Retired official seeks change 'Why wait?': Annapolis' finance director retired last week after 23 years of writing checks, budgets and financial impact statements.

November 05, 1995|By Ellen Gamerman | Ellen Gamerman,SUN STAFF

Annapolis Finance Director William S. Tyler has written himself his last paycheck.

The man who handled the payroll of the city's 500 employees for the past 23 years retired last week after deciding life was too precious to spend the rest of it writing checks, budgets and financial impact statements.

"A part of you says, 'Keep working, Keep working,' but I thought, 'Why wait?' " said Mr. Tyler, 60. "I look at retirement partly as an adventure. I just wanted to do it."

For years, Mr. Tyler's presence in the finance office was as predictable as taxes. He calls himself the "institutional memory dump" of all things money-related in Annapolis.

When City Administrator Michael D. Mallinoff said goodbye to Mr. Tyler, he jokingly warned: "We'll call you -- just to say 'HELP!' "
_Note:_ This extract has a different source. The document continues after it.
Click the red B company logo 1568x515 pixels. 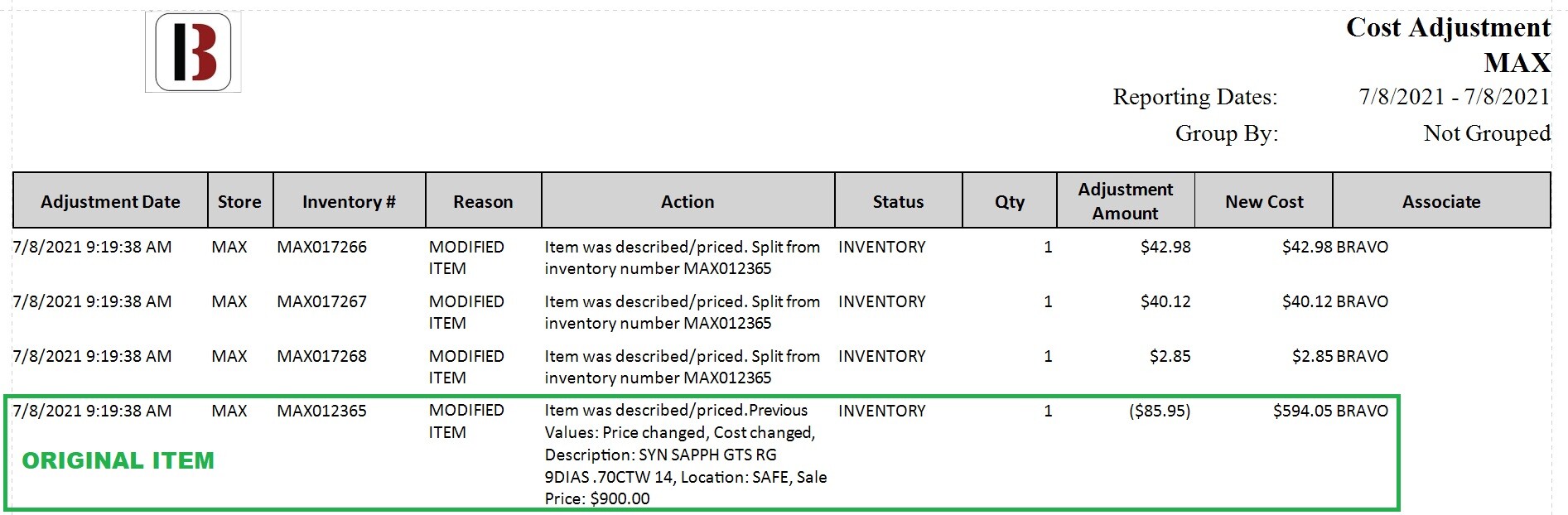(193, 51)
The soft-spoken native of suburban Boston -- who favors expressions such as "Doggone it" -- kept a relatively low profile in the city. He knew people approved of his work when no one showed up in the audience at budget hearings.
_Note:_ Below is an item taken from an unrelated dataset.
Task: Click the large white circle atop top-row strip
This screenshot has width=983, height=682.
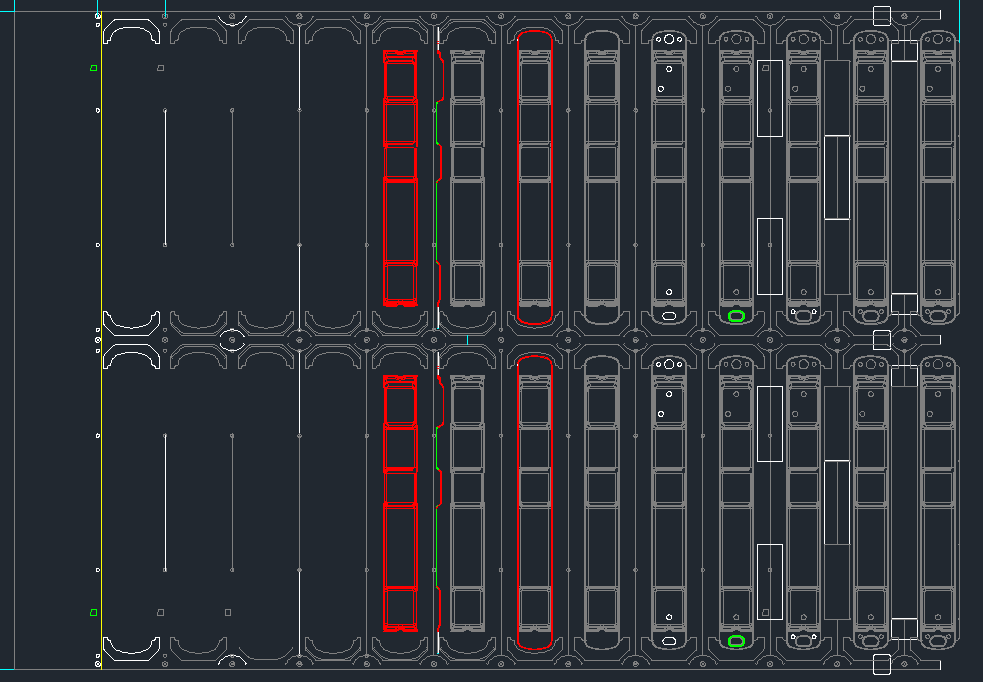Action: point(669,40)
His replacement is Kathie Sulick, 44, who has worked for the city for the past seven years, most recently as the assistant director for budgeting.
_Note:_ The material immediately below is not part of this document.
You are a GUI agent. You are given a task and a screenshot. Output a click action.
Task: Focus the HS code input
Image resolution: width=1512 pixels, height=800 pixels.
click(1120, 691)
As she settles in, Mr. Tyler admits to being a bit homesick for city government.

He's having a copy of next year's budget mailed to him just for fun.

In fact, drafting the budget is one of the things he says he'll miss most about the job.

"I enjoy fitting [the budget] together and explaining it and pointing out the ramifications," he said. "But that's my personality. I'm a list-maker by nature."

Mr. Tyler leaves on a high note. The city is enjoying its highest-ever bond rating and has a $1.2 million surplus. He lists among his accomplishments seven years of national awards for the city's budgeting program and the computerization of the finance department.

"He took care of the city's finances like they were his own," said Mayor Alfred A. Hopkins. "If the mayors I had served with had taken his advice, we would have achieved a double-A bond rating long before this."

But Mr. Tyler's tenure, which has spanned seven mayors, was not without personal pain. In 1981, then-Mayor Gus Akerland fatally shot himself in his mayoral office, blaming a city budget crisis over under-funded police and fire pension plans in the suicide note. Mr. Tyler had tried to calm his good friend over a seafood dinner two days before the suicide.

RF "I kept saying, 'It's not good, Gus, but it's hardly anything that

we can't pull out of,' " Mr. Tyler said. "But he was so concerned. He distorted it in his mind."

Sure enough, the city started to correct the money loss the next year. "This was all just so unnecessary and so sad," Mr. Tyler said. "It was just out of the blue. Just out of the blue."

Mr. Tyler began his career in city government by chance. He was living with his wife and three children in Annandale, Va., working as a systems engineer for IBM, when he saw a newspaper want-ad for a "Collector and Treasurer" in Annapolis, a city he had never visited.

Soon, then-mayor Roger "Pip" Moyer had planted Mr. Tyler in a City Hall office with a bulb lamp, linoleum floors and file cabinets full of old finance records.

Mr. Tyler has tried to keep his private life free from the calculation and organization that ruled his work. Mr. Tyler, who is divorced, used to let his wife handle the family's bookkeeping and gave his money to other people to invest.

Now, he's one of those people who runs to the mailbox the day before the bills are due for no reason other than he procrastinated.

Growing up, he imagined a life of adventure. He dreamed of becoming an archaeologist or some other world traveler. Wanderlust seized him in his sophomore year

at the University of Pennsylvania. When poor hearing kept him out of combat in Korea, he joined the Army Medical Corps and X-rayed north Korean villagers for a study on lung disease.

Two years later, he returned to America and steered his plans away from risk and onto a stable career. He switched his major at the University of Pennsylvania from English literature to business and became an accountant.

"If I had it to do over again, I'd do something a little more risky," Mr. Tyler shrugged. "I think I wanted to do a number of different things but I never did them. I sort of pushed toward business."

But Mr. Tyler says he does not regret landing in Annapolis. And he probably won't stop telling stories of brushes with constituents that made the job memorable -- like the irate resident who called to complain about the trash pickup fee labeled "refuse" on his utility bill. "I don't mind paying for water and I don't mind paying for sewer," the resident boomed, "but I DO mind paying for refusing."

Now, Mr. Tyler is eager to abandon the predictability of his old life as a bureaucrat. He hopes to run his first 10K, hike in western Canada and read all the books he has bought over the years. The lifelong Episcopalian even is taking lessons in Biblical Hebrew just to satisfy his curiosity.